All three musicians were in top form on this album. The aforementioned Eric Bell plays his heart out on each song, with amazing solos on “The Hero and the Madman,” “Whiskey in the Jar,” and my personal favorite guitar-driven song, “The Rocker.” The solo in “The Hero and the Madman” is chilling, just like the song, it fits perfectly. “Whiskey in the Jar” has an amazing hook, I’m not sure if that’s from the original folk song or not, but it is excellent. I may be biased, but I like the Thin Lizzy version better than the cover by Metallica, I just feel Phil Lynott’s voice fits the song a lot better than James Hetfield’s does. And the sound that Eric gets out of his guitar to do the opener and most of his solo for “The Rocker” is excellent. The solo goes on for half the song, something that would be repeated in later Lizzy songs like “Emerald.”
Lynott has a great voice that works best on their traditional, most Irish-ish songs. His voice is smooth and melancholy on songs like the title track and “Little Girl in Bloom.” He can also be the (parodying?) arrogant rocker, and…just something else on “The Hero and the Madman.” The bass line for that song is perfect. It’s distant, brooding, and a little disconcerting. With each of his songs, he’s telling a story. “Mama Nature Said” is Mother Nature lamenting all the pollution. “Little Girl in Bloom” is about a girl about to marry, and she’s got a little secret. His voice melds well with his bass on those songs. It also gives a funky vibe, mixed with Bell’s guitar, on “I’m Gonna Creep Up on Ya.”
Brian Downey is an amazing drummer. I love it when he goes for something almost tribal with just the bass drums on songs like “Vagabonds of the Western World.” Yet, his snare keeps “The Hero and the Madman” running. For some reason, when I think of his drumming, I like to call it “outlaw drumming.” I don’t know why, I just like it, it seems to fit.
On this album, there’s an Irish flavor, there’s the blues (“Slow Blues,” another good guitar song), there’s straight-out rock and roll. However, there’s also “Randolph’s Tango.” It’s something else, not in the good way like “The Hero and the Madman,” which is a good different. “Randolph’s Tango” is nothing special, and seems very out of place. The hook reminds me of one of Queen’s campier numbers, which is fine for Queen, but it just does not sit right with Thin Lizzy.

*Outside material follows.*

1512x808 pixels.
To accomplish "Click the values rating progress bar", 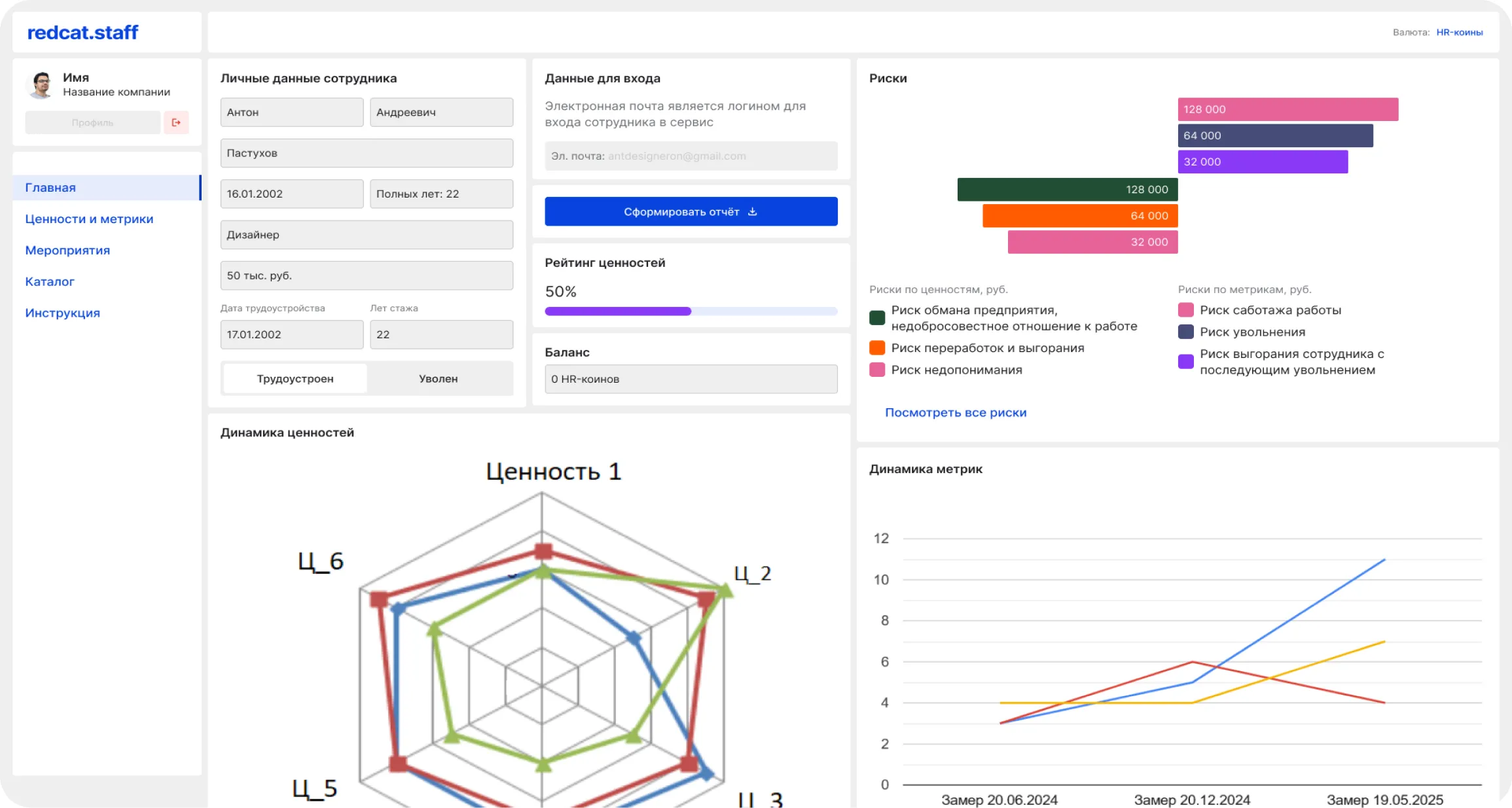I will click(x=691, y=311).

Other than that, the variety on Vagabonds of the Western World keep things interesting, exciting, and imaginative. This album is quickly becoming my favorite Thin Lizzy album. It’s the last one with the great Eric Bell. It’ll be tough to knock off Jailbreak, which has the most awesome album insert jacket ever. Maybe one day, until then, listen to Vagabonds of the Western World, it’s an excellent Irish rock album.